The Envelope and Embedded Disk around the Class 0 Protostar L1157-mm: Dual-wavelength Interferometric Observations and Modeling

TL;DR

This study uses dual-wavelength interferometry and modeling to analyze the structure of the Class 0 protostar L1157-mm, revealing a steep density profile, signs of grain growth, and constraints on the embedded disk.

Contribution

It introduces a detailed dual-wavelength observational analysis combined with Bayesian modeling to characterize the envelope and disk of L1157-mm, favoring a power-law envelope model.

Findings

Steep density profile with index ~2

Dust opacity spectral index (beta) ~0.9 indicating grain growth

Embedded disk < 40 AU in radius and < 4-25 M_Jup in mass

Abstract

We present dual-wavelength observations and modeling of the nearly edge-on Class 0 young stellar object L1157-mm. Using the Combined Array for Research in Millimeter-wave Astronomy, a nearly spherical structure is seen from the circumstellar envelope at the size scale of 10^2 to 10^3 AU in both 1 mm and 3 mm dust emission. Radiative transfer modeling is performed to compare data with theoretical envelope models, including a power-law envelope model and the Terebey-Shu-Cassen model. Bayesian inference is applied for parameter estimation and information criteria is used for model selection. The results prefer the power-law envelope model against the Terebey-Shu-Cassen model.

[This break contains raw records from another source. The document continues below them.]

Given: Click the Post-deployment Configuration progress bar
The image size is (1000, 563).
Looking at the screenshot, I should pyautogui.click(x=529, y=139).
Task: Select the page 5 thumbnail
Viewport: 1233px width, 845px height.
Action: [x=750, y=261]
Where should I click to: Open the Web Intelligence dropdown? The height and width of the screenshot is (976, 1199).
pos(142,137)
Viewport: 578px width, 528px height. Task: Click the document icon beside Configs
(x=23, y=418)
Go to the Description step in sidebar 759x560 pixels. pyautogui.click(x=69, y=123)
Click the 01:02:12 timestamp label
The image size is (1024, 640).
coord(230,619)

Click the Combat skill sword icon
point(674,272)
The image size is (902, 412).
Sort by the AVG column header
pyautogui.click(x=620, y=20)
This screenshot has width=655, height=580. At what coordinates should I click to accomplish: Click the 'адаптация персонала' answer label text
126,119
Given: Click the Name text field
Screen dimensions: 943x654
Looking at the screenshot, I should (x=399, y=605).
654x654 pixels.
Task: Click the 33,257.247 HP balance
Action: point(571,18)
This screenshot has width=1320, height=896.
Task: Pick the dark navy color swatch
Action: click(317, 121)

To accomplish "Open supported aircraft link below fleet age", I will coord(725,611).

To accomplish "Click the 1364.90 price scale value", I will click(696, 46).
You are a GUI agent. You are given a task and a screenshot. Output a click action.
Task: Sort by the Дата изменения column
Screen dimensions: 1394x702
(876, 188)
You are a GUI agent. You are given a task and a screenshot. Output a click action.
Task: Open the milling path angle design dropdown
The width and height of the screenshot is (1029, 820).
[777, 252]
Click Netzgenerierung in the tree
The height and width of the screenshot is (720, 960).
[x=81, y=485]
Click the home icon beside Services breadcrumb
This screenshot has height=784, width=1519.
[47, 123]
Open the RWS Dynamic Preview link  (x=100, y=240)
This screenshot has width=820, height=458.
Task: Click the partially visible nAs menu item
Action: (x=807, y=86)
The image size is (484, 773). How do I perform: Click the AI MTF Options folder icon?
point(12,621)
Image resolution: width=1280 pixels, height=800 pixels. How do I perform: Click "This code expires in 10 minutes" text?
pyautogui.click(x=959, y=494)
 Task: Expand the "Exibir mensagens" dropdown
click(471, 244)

In particular, for the power-law envelope model, a steep density profile with an index of ~2 is inferred. Moreover, the dust opacity spectral index (beta) is estimated to be ~0.9, implying that grain growth has started at L1157-mm. Also, the unresolved disk component is constrained to be < 40 AU in radius and < 4-25 M_Jup in mass. However, the estimate of the embedded disk component relies on the assumed envelope model.